EXERCISE DIRECTIONS:
Report each line of the listing below that holds "agent".

PROVIDED DATA:
=-=-=-=-=

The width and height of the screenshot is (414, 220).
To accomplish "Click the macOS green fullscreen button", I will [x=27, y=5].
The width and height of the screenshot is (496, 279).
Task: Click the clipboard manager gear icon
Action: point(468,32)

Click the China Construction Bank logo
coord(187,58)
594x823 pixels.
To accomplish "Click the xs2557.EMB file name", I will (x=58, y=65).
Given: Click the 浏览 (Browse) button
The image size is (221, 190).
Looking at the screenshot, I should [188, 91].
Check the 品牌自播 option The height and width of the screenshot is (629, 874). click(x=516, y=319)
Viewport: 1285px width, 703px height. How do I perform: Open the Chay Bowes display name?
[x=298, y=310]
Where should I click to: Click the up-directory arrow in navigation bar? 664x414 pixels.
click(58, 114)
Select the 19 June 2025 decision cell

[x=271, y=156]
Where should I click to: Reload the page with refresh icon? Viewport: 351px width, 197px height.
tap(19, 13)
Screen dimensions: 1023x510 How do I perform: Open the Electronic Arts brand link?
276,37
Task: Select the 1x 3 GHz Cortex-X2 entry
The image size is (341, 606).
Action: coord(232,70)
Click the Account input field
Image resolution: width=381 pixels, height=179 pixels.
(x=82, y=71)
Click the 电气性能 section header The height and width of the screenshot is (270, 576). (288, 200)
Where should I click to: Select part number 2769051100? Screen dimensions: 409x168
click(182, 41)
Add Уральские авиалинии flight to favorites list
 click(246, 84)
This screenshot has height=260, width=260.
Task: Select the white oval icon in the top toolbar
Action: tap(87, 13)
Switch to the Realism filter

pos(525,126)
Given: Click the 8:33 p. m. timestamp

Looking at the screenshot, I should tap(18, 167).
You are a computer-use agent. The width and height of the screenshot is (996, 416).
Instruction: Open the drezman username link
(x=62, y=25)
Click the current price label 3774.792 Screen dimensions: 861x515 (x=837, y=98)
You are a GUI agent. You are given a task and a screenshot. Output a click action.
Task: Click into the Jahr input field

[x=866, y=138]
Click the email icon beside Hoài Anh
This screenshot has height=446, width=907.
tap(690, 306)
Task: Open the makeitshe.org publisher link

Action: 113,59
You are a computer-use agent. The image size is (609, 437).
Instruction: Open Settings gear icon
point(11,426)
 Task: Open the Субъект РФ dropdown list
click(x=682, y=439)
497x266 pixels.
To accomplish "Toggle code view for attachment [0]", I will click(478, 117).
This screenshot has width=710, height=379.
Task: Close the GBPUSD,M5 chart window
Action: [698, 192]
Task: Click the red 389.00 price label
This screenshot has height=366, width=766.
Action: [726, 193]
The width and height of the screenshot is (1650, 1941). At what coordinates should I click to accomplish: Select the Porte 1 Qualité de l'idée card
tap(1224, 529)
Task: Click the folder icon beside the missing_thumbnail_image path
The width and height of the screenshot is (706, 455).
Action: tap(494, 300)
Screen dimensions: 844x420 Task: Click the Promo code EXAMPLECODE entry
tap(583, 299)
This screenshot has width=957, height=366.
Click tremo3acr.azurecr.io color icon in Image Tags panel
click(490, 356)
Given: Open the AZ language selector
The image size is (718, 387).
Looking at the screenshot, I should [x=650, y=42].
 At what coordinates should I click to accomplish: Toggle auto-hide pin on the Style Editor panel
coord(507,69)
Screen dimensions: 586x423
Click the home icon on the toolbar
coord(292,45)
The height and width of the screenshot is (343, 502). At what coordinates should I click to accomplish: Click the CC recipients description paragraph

=-=-=-=-=

EXERCISE RESULT:
You are a computer-use agent. The width and height of the screenshot is (996, 416).
You are a GUI agent. You are given a task and a screenshot. Output a click action.
You are a computer-use agent. The image size is (609, 437).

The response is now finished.